На следующий день Нона обнаружила, что зевает на Пути. Она часто так делала, даже не имея такого оправдания, как потерянный сон. Безмятежность оказалась неуловимой, а путь — всегда недосягаемым. Сестра Сковородка сто раз говорила ей, что она слишком старается: «Безмятежность — это не то, что можно ухватить, взять, добыть силой воли. Это подарок, к которому ты должна быть открыта».
Но даже так, хотя Нона старалась не желать ее, безмятежность все же не желала протянуть руку, взять ее в свои объятия и мягко опустить на Путь.
Сестра Сковородка кашлем отвлекла внимание девушек от их размышлений. Она стояла перед огромным окованным железом сундуком, черным на фоне залитого солнцем витража.
— Есть линия, которая разделяет, и линия, которая соединяет, это одна и та же линия, и эта линия — Путь.
Нона находила заявления Сестры Сковородка все более и более разочаровывающими, особенно теперь, когда она знала, что у нее есть подлинная способность прикоснуться к Пути. В Красном Классе Нона позволяла философствованию старой монахини омыть ее, просто ожидая шанса сбежать на меч-путь, но теперь она чувствовала себя обязанной слушать, надеясь вопреки всему, что Сковородка действительно может сказать что-то полезное.
— Есть нить, которая проходит через все вещи, которая связывает каждую историю с каждой другой, нить, которая проходит через вены, костный мозг и память каждого существа.

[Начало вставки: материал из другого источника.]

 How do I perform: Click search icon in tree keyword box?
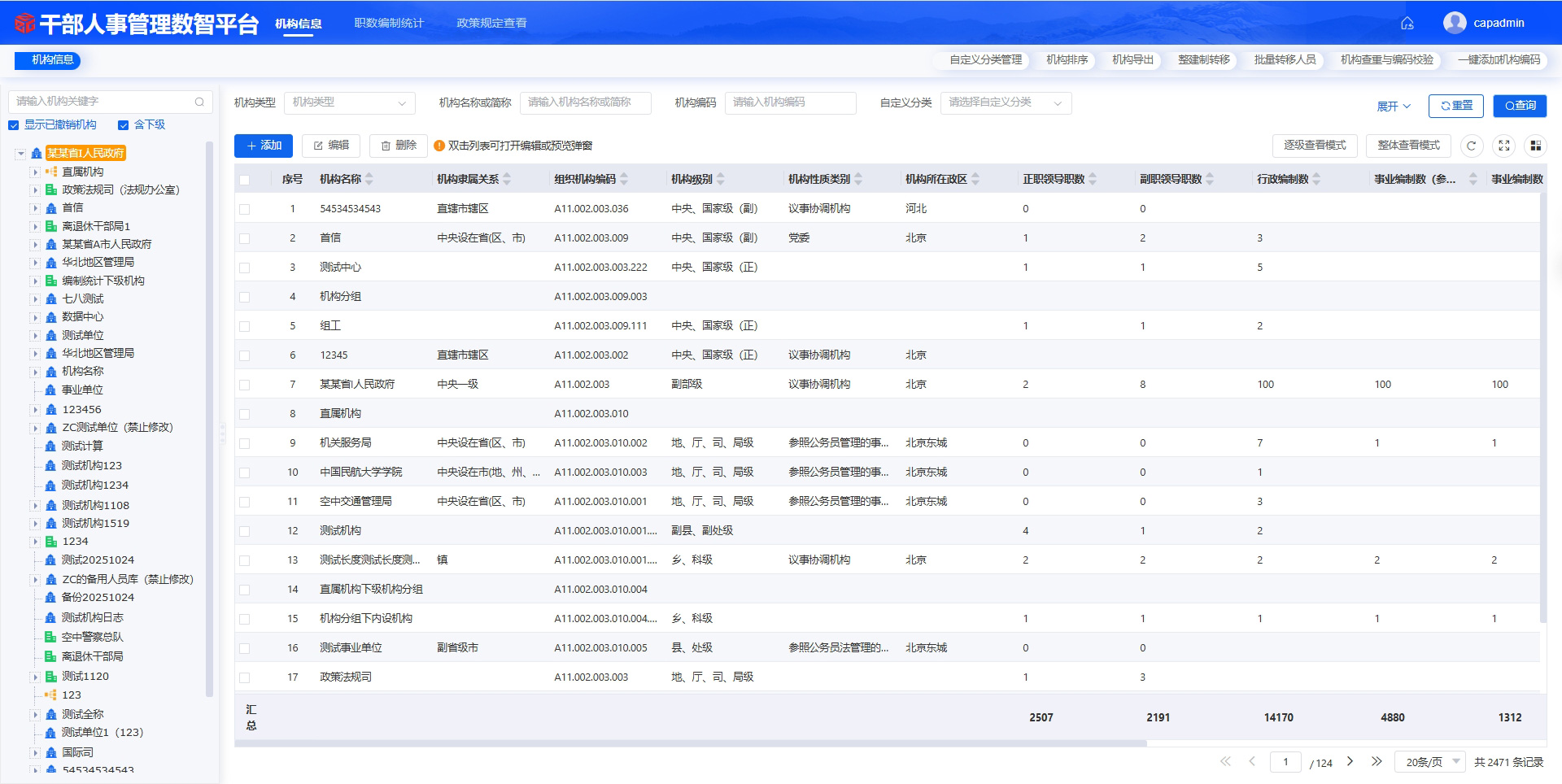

Нона вздохнула. Все это было очень хорошо, Сестра Сковородка произносила красивые речи, но было бы гораздо полезнее, если бы она просто сказала им то, что им нужно знать. Если ты что-то понимаешь, ты должна быть в состоянии это объяснить; если ты этого не понимаешь, нечего этому учить. В любом случае, то, что старуха изливала на них свои стихи, нисколько не помогало.
Нона обнаружила, что ее голова кивает, и резко выпрямилась, моргая и стараясь держать глаза широко открытыми. Какой бы яд ни попал в нее от Таксиса, он действовал беспорядочно, симптомы появлялись и исчезали без всякого смысла или причины.
В отчаянии от своих неудач с безмятежностью, Нона несколько раз украдкой покидала монастырские постройки, чтобы попытаться вернуться на Путь тем единственным способом, которым она когда-либо туда добиралась.
Она ускользала от своих друзей и выходила на сужающийся отрог плато. Там, горбясь от ветра, она глядела на сады Истины и Коридор, сужающийся к востоку между ледяными стенами. Если она смотрела вниз, то видела монастырские виноградники, прижавшиеся к стенам плато и защищенные от непогоды.